Feature |
Product |
Release introduced |
---|---|---|
Flight Recorder for system health monitoring |
5320 Series |
Fabric Engine 8.6 |
5420 Series |
VOSS 8.4 |
|
5520 Series |
VOSS 8.2.5 |
|
5720 Series |
Fabric Engine 8.7 |
The Flight Recorder is a high level term for the framework in place on the switch to store both history and current state information for various kernel, system, and application data with minimal overhead to execution. This data can later be accessed on-demand when debugging systems issues to give engineers the best possible troubleshooting information. Functionally, the Flight Recorder consists of two elements; Persistent Memory and Always-on Trace.
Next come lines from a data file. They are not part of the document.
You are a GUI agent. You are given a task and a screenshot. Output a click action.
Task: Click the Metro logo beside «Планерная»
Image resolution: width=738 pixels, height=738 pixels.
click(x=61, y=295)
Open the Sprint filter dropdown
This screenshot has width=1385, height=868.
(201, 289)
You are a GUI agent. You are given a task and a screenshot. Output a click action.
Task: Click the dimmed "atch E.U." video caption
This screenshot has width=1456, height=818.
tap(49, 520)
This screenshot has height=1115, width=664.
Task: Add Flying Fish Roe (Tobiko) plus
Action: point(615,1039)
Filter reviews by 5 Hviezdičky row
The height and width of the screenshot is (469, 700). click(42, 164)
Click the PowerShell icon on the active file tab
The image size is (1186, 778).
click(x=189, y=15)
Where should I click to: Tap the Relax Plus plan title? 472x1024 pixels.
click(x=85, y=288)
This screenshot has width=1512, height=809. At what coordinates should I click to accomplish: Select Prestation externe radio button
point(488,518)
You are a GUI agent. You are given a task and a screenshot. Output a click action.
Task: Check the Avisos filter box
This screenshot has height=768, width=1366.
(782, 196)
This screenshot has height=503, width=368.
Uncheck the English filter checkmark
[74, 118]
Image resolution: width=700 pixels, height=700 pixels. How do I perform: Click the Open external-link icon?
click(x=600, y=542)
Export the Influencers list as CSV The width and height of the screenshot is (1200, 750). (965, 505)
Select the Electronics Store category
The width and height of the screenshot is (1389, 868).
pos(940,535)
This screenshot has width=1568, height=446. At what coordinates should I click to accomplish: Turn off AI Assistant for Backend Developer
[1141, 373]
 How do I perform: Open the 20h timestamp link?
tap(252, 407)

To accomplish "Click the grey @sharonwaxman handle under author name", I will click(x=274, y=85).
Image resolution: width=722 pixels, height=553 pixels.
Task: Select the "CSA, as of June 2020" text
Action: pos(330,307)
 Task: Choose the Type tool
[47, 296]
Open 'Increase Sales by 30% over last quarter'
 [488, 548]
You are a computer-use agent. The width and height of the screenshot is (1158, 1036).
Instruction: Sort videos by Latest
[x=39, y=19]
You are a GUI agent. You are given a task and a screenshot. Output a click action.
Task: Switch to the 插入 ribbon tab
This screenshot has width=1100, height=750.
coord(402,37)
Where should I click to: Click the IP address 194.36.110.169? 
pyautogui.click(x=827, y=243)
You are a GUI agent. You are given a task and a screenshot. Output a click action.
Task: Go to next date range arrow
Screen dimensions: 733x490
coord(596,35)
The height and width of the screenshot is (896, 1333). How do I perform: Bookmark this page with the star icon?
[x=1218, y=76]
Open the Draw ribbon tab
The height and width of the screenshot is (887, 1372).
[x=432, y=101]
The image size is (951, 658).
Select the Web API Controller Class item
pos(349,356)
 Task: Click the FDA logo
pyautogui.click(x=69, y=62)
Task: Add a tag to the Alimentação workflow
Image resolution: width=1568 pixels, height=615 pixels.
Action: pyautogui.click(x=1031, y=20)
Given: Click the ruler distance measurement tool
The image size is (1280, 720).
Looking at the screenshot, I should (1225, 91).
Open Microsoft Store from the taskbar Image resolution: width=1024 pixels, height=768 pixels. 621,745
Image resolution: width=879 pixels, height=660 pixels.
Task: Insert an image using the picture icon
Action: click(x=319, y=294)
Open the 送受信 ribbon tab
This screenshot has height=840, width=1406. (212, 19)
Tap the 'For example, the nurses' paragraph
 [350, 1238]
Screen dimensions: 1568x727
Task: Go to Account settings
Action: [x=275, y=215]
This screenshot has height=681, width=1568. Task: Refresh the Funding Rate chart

The Persistent Memory feature stores information in volatile memory outside of any process. This feature provides information on crashes, errors, and outages that are not the result of a power failure. Persistent Memory data not saved to non-volatile storage before a power failure will be lost. Persistent Memory snapshots are taken when:
a critical process stops functioning
a process stops responding
the hardware watchdog activates
the user initiates a snapshot in the CLI
The Always-on Trace feature creates an ongoing, circular log of every trace call recently executed regardless of the trace level enabled by the user. The Always-On Trace feature uses circular logging, and therefore stores the most recent traces of the process.
Flight Recorder functionality is provided only through CLI. The following commands are used to make use of this feature:
flight-recorder all {slot[-slot][,...]}
The command creates a flight-recorder snapshot, trace and archive.
flight-recorder archive {slot[-slot][,...]}
This command creates a tarball of flight-recorder files, log files, and configuration files.
flight-recorder snapshot {slot[-slot][,...]}.
This command takes a snapshot of PMEM data.
flight-recorder trace {slot[-slot][,...]}
This command takes snapshot of always-on-trace data.